What the task requires → Return the full article on the beatification of Archbishop Oscar Romero, word for word.

Passage provided →
'''

Former rebels, devout cheer as Salvadoran Archbishop Oscar Romero beatified

A right-wing death squad murdered Romero, a staunch critic of the military government and advocate for peasants and workers' rights, 35 years ago.

During the beatification ceremony for Archbishop Oscar Romero, Salvadoran seminarians carry on their shoulders the shirt late Romero wore when he was murdered 35 years ago. Reuters photo by Jorge Dan Lopez
During the beatification ceremony for Archbishop Oscar Romero, Salvadoran seminarians carry on their shoulders the shirt late Romero wore when he was murdered 35 years ago. Reuters photo by Jorge Dan Lopez

During the beatification ceremony for Archbishop Oscar Romero, Salvadoran seminarians carry on their shoulders the shirt late Romero wore when he was murdered 35 years ago. Photo by Jorge Dan Lopez courtesy of Reuters.

SAN SALVADOR (Reuters) – Salvadoran Archbishop Oscar Romero was beatified on Saturday, the final step before sainthood, 35 years after he was gunned down at the altar by a right-wing death squad for denouncing the oppression of the poor by the military dictatorship.

Catholics from around the world mixed with former Marxist rebels from El Salvador’s brutal civil war as over 250,000 people gathered in the capital to celebrate the country priest who confronted the U.S.-backed government.


Cardinal Angelo Amato, sent by Pope Francis, officiated the ceremony that followed decades of debate over whether Romero had rejected Church doctrine by embracing radical, left-wing rebels.

The bloodied shirt he died in was paraded through the crowd, of which thousands had camped out since Friday. Many hoped Romero would inspire peace in El Salvador, which has been plagued by gang violence since the end of the war in 1992.

“I would take his hand and embrace him every Sunday after mass,” said 87-year-old Virginia Sanchez, once a member of Romero’s congregation. “Now we are happy, because he will pray for us and this violence we are living through.”

Born in 1917 in a mountain town near Honduras, Romero apprenticed as a carpenter as a boy before entering the Church, where he rose through the ranks, appearing to be a quiet conservative.

'''

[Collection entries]
'''

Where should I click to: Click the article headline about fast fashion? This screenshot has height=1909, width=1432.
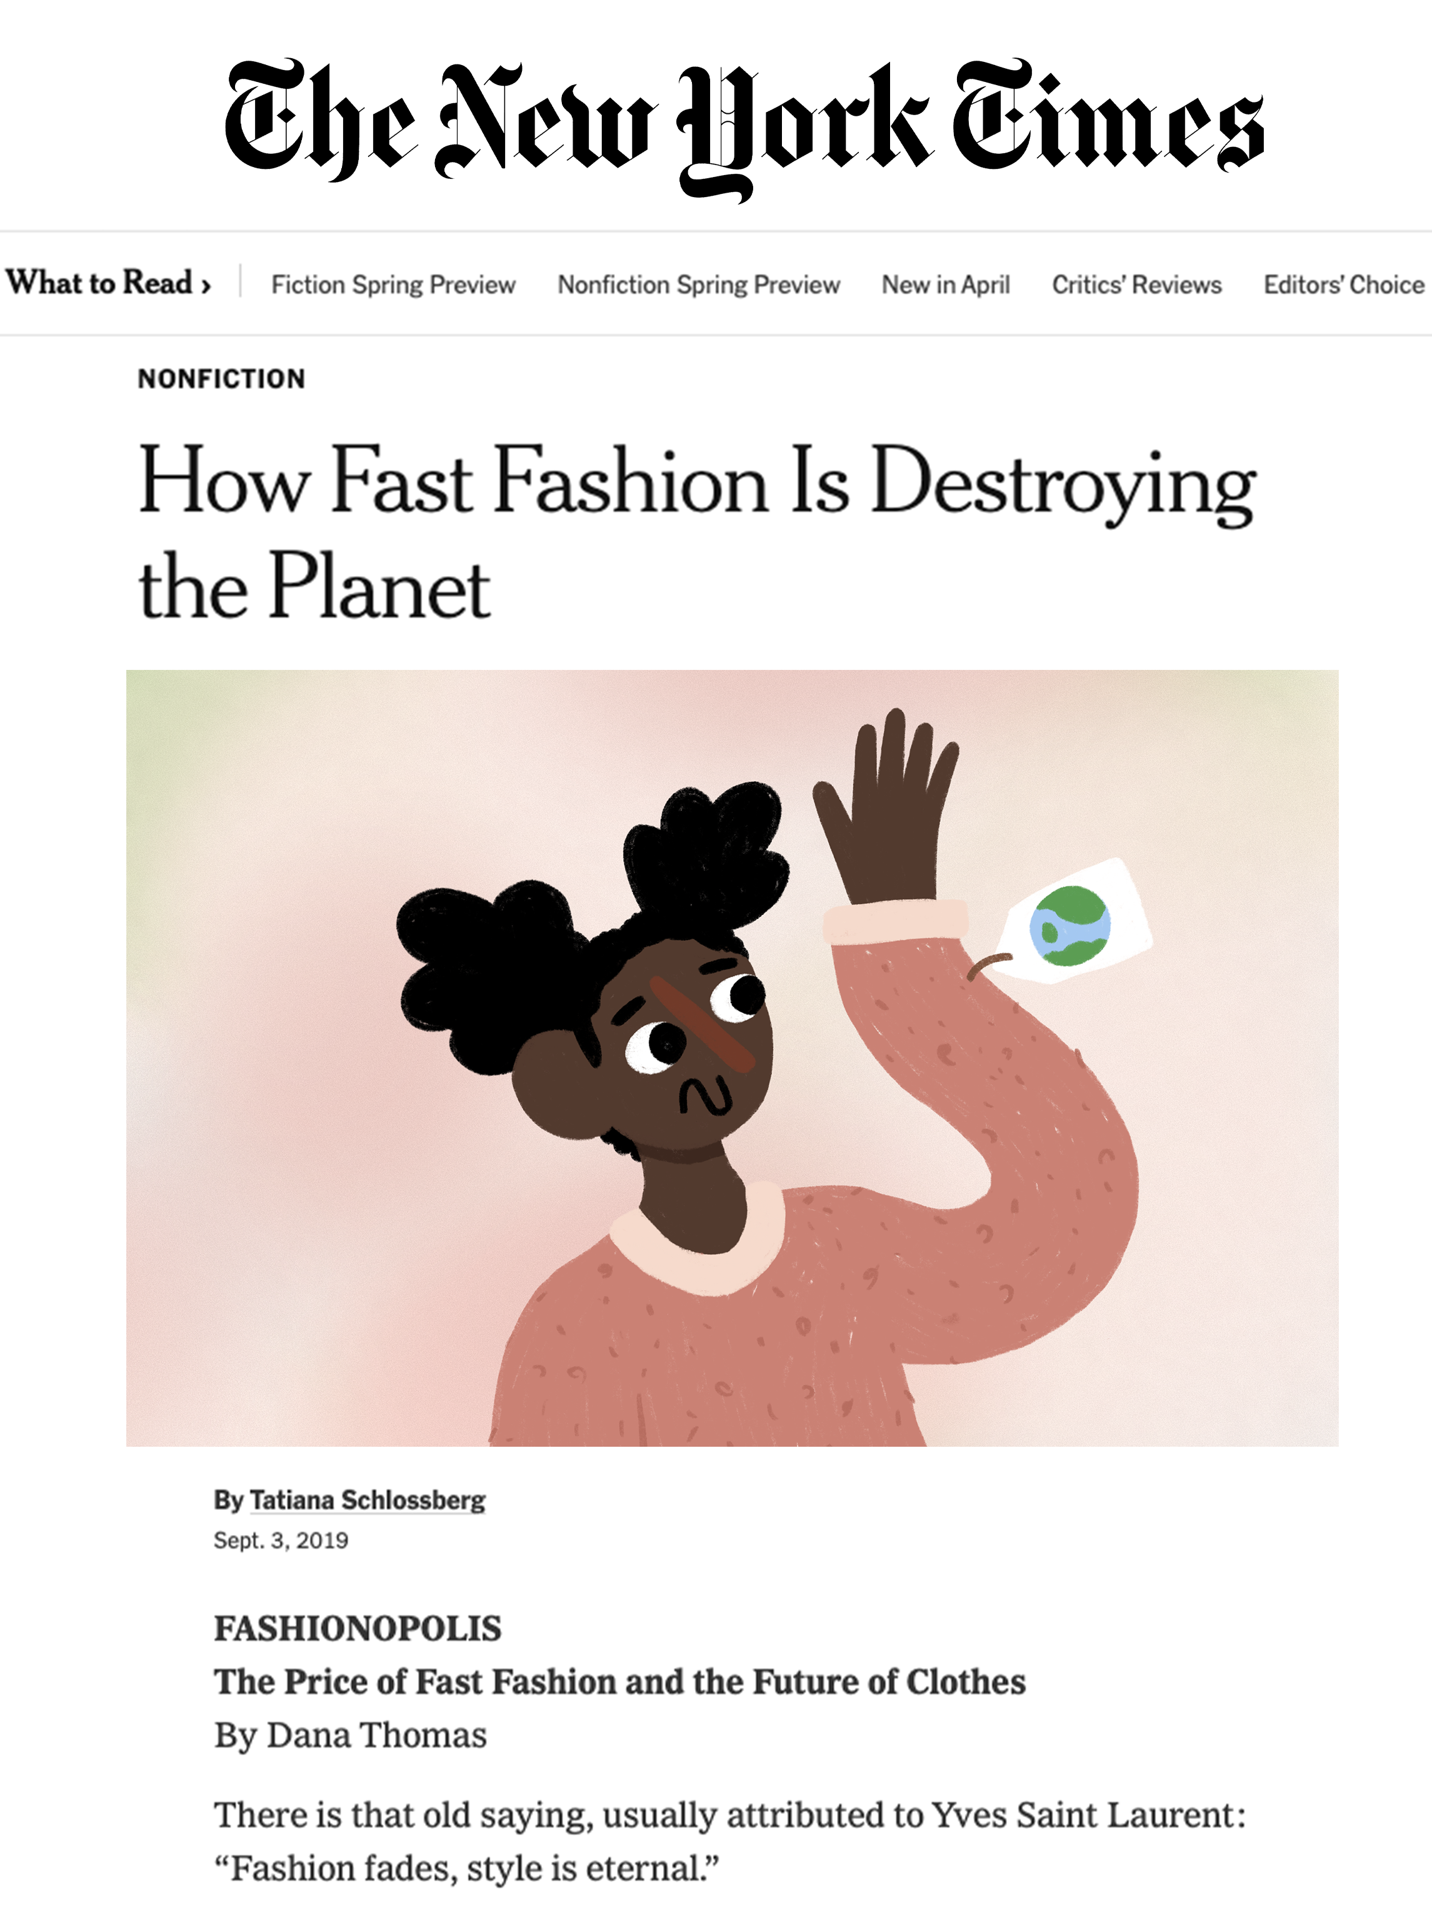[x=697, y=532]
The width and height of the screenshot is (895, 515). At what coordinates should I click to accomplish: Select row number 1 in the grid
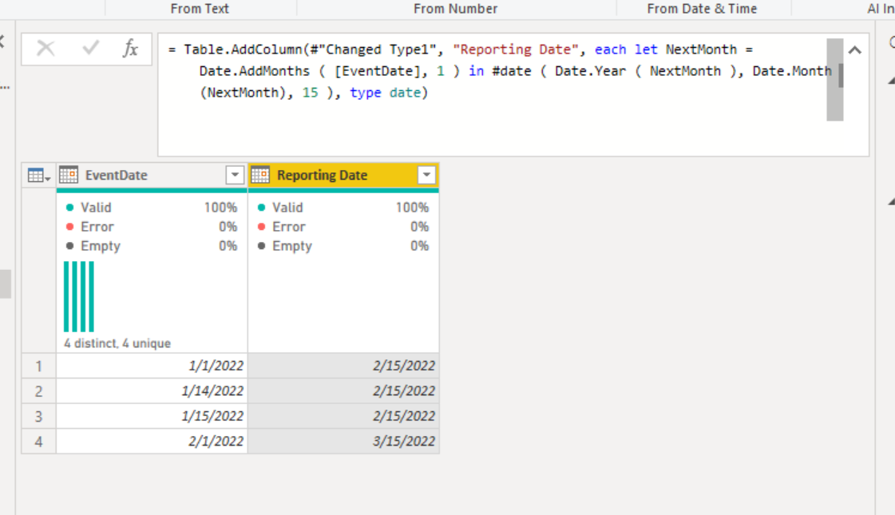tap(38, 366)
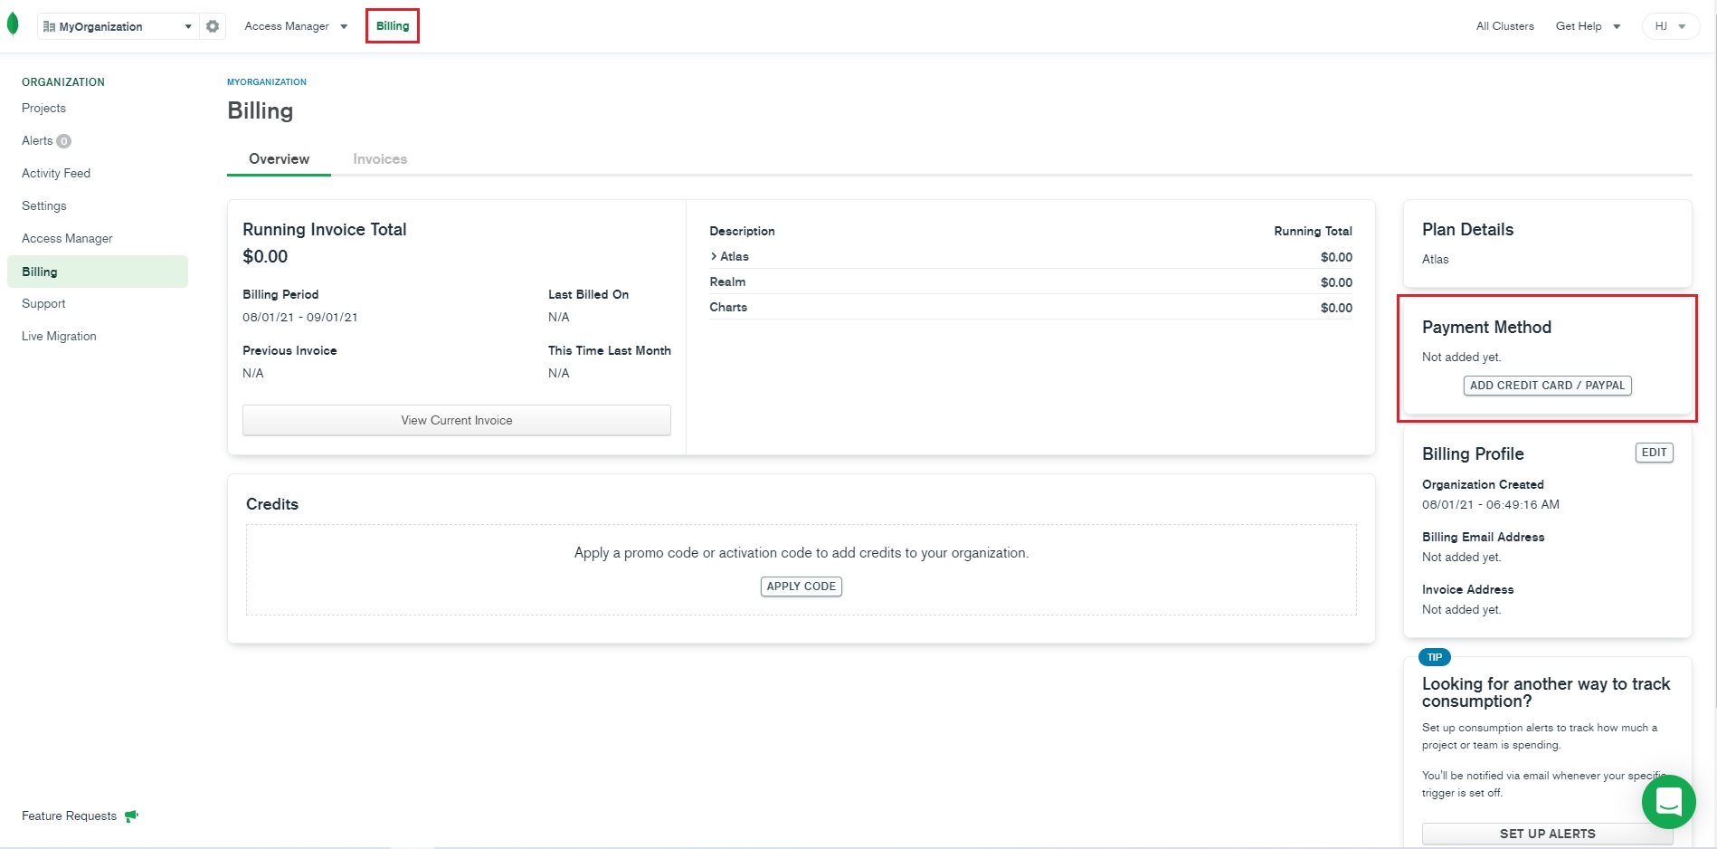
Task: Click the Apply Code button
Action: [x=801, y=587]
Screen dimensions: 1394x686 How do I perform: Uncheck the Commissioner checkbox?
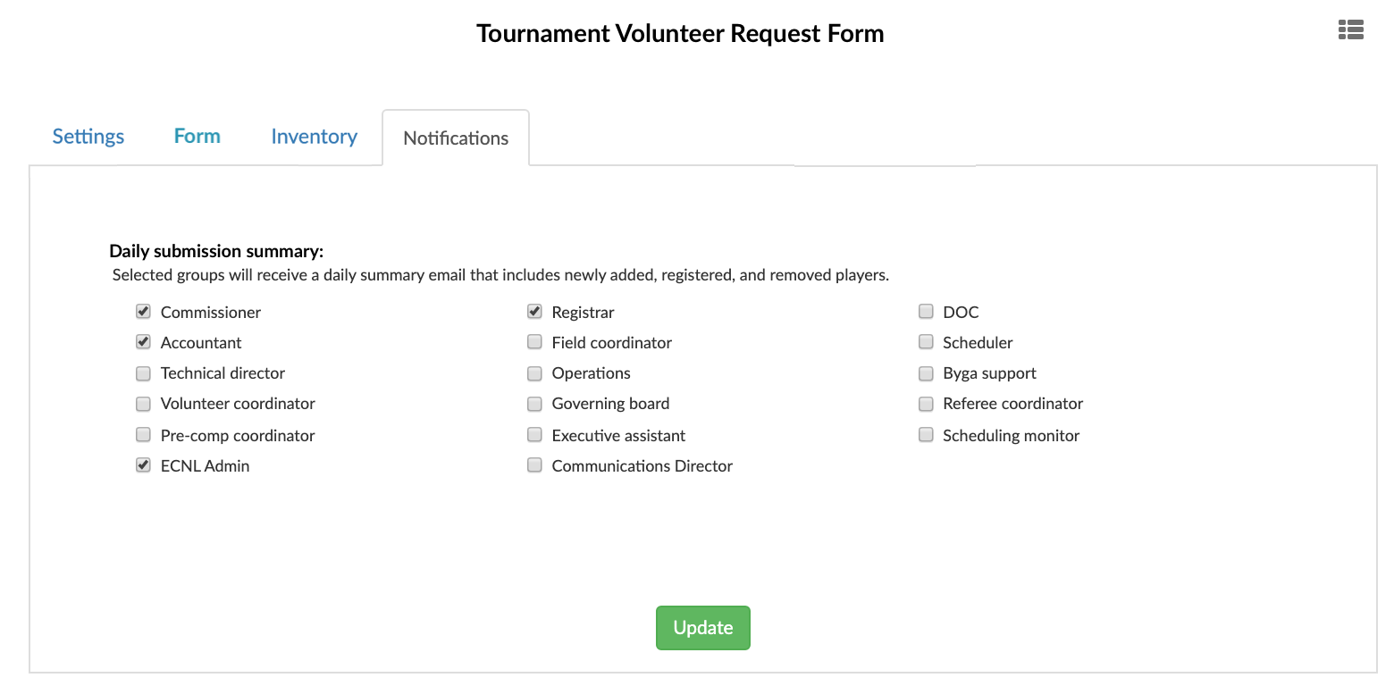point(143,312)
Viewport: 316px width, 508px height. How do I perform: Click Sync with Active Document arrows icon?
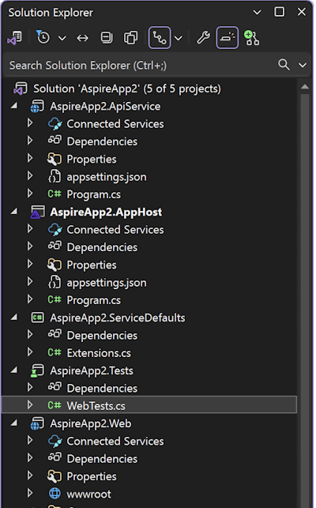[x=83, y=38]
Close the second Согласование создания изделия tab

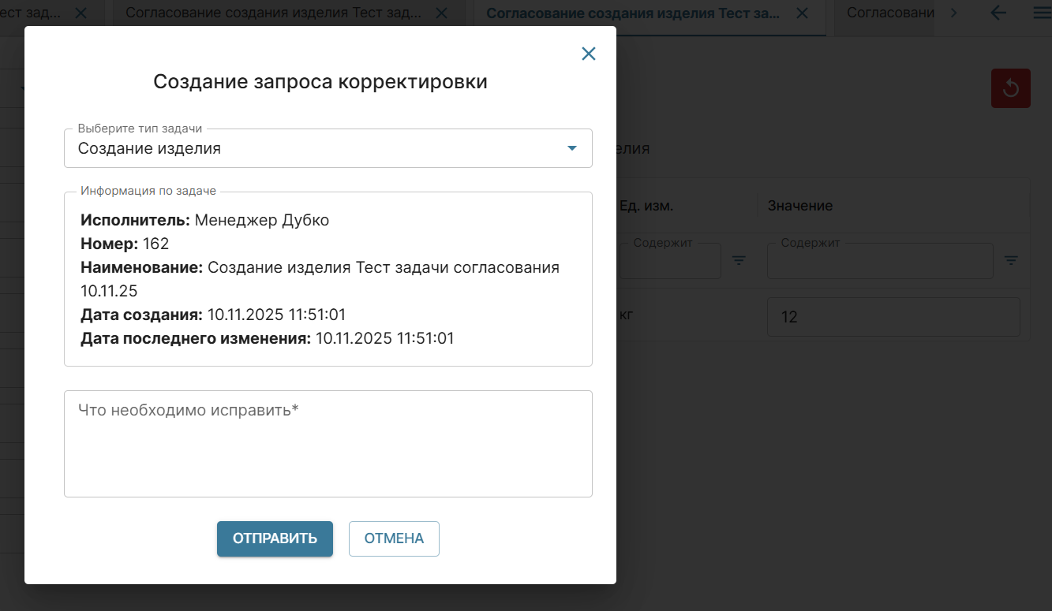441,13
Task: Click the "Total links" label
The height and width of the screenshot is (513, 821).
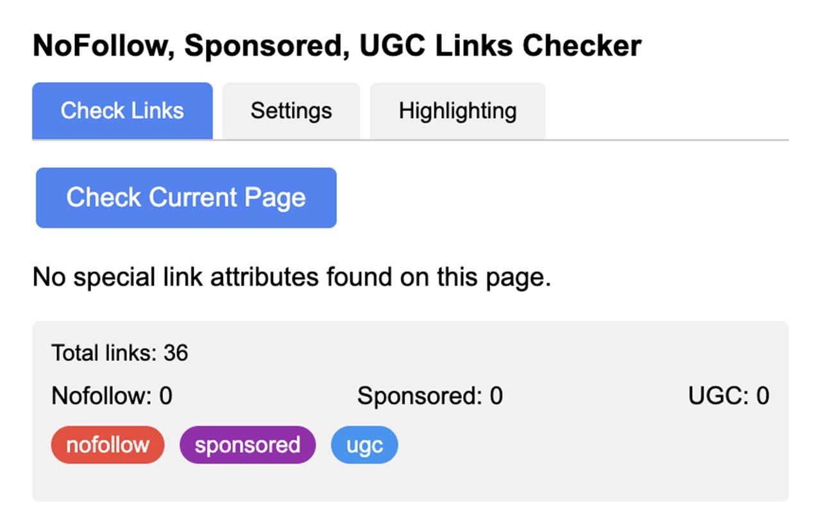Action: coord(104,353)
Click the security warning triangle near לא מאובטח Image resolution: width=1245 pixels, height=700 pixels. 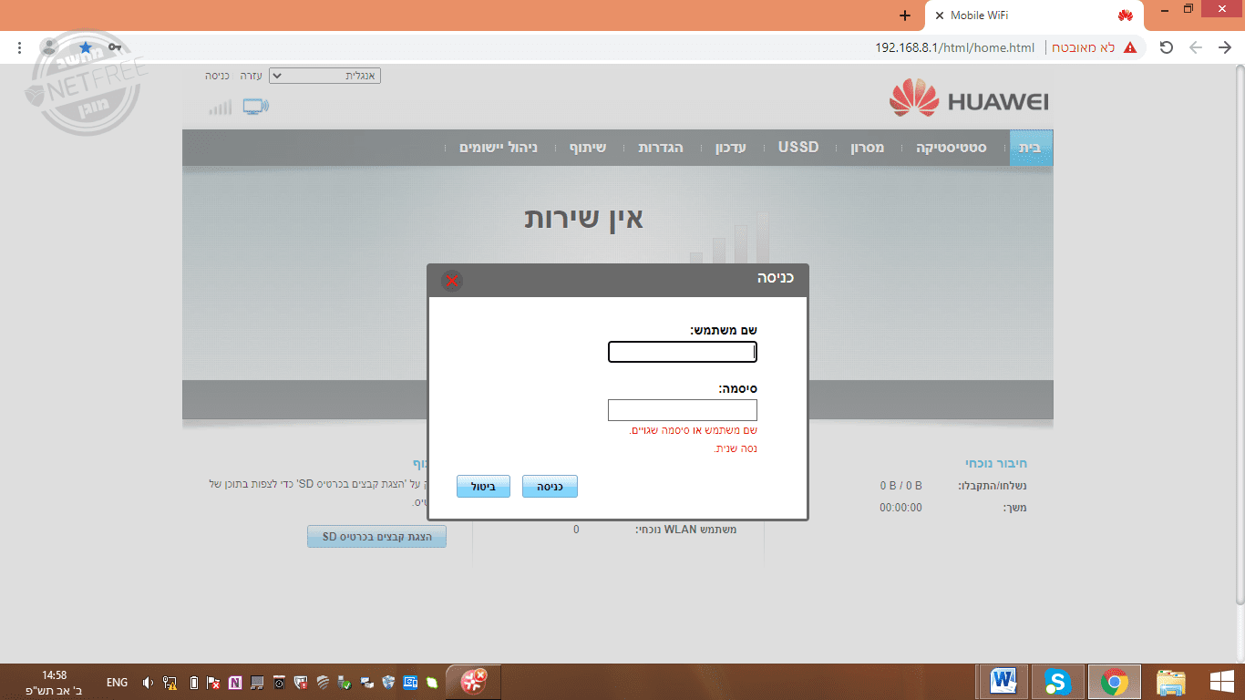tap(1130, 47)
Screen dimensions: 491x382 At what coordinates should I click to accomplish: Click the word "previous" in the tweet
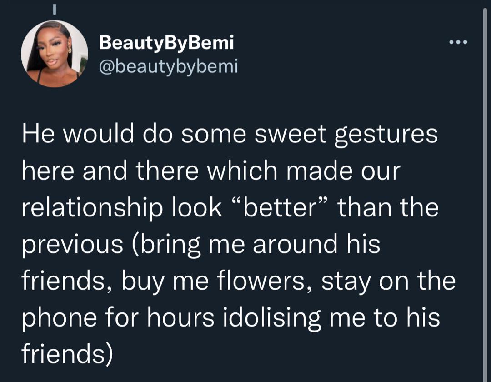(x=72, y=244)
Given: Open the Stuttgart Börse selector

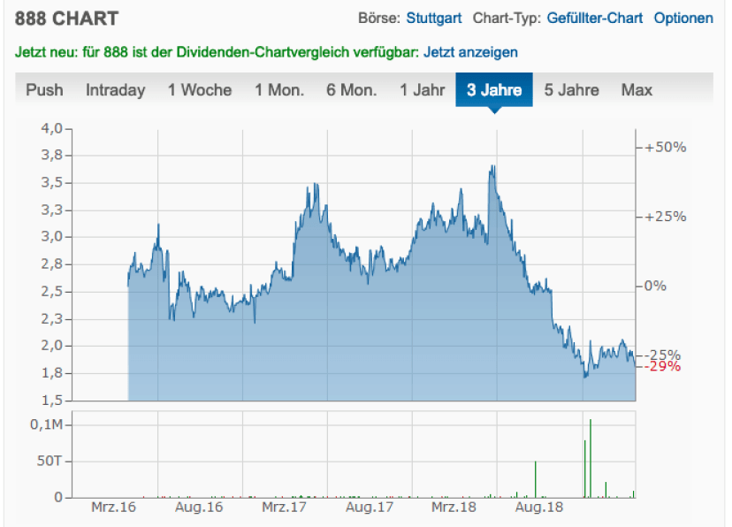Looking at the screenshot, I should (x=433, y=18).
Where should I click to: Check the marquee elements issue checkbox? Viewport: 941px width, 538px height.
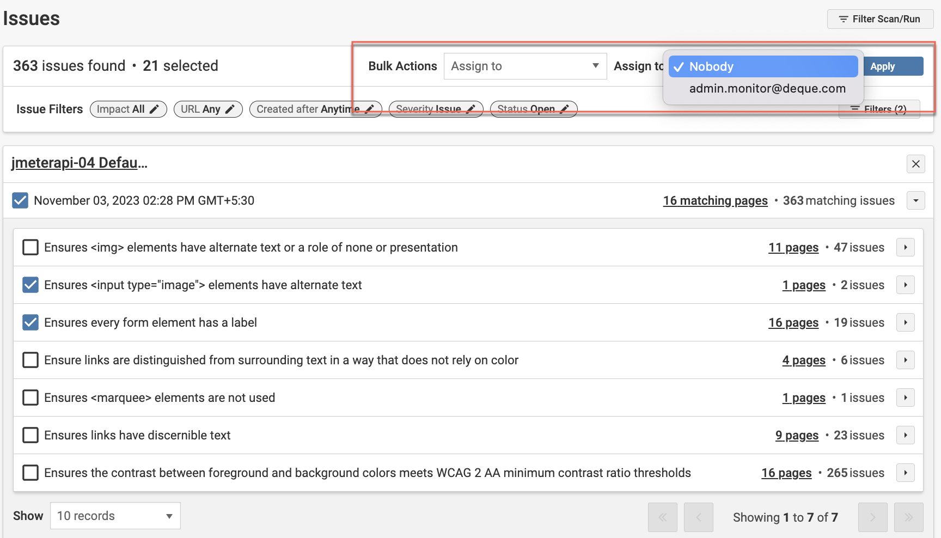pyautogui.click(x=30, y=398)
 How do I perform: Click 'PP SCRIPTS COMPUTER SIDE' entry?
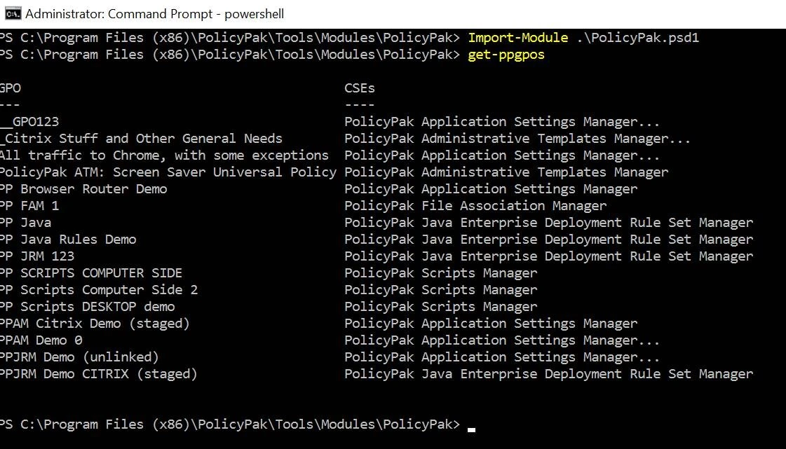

'''

Solution to the exercise →
Former rebels, devout cheer as Salvadoran Archbishop Oscar Romero beatified

A right-wing death squad murdered Romero, a staunch critic of the military government and advocate for peasants and workers' rights, 35 years ago.

During the beatification ceremony for Archbishop Oscar Romero, Salvadoran seminarians carry on their shoulders the shirt late Romero wore when he was murdered 35 years ago. Reuters photo by Jorge Dan Lopez
During the beatification ceremony for Archbishop Oscar Romero, Salvadoran seminarians carry on their shoulders the shirt late Romero wore when he was murdered 35 years ago. Reuters photo by Jorge Dan Lopez

During the beatification ceremony for Archbishop Oscar Romero, Salvadoran seminarians carry on their shoulders the shirt late Romero wore when he was murdered 35 years ago. Photo by Jorge Dan Lopez courtesy of Reuters.

SAN SALVADOR (Reuters) – Salvadoran Archbishop Oscar Romero was beatified on Saturday, the final step before sainthood, 35 years after he was gunned down at the altar by a right-wing death squad for denouncing the oppression of the poor by the military dictatorship.

Catholics from around the world mixed with former Marxist rebels from El Salvador’s brutal civil war as over 250,000 people gathered in the capital to celebrate the country priest who confronted the U.S.-backed government.


Cardinal Angelo Amato, sent by Pope Francis, officiated the ceremony that followed decades of debate over whether Romero had rejected Church doctrine by embracing radical, left-wing rebels.

The bloodied shirt he died in was paraded through the crowd, of which thousands had camped out since Friday. Many hoped Romero would inspire peace in El Salvador, which has been plagued by gang violence since the end of the war in 1992.

“I would take his hand and embrace him every Sunday after mass,” said 87-year-old Virginia Sanchez, once a member of Romero’s congregation. “Now we are happy, because he will pray for us and this violence we are living through.”

Born in 1917 in a mountain town near Honduras, Romero apprenticed as a carpenter as a boy before entering the Church, where he rose through the ranks, appearing to be a quiet conservative.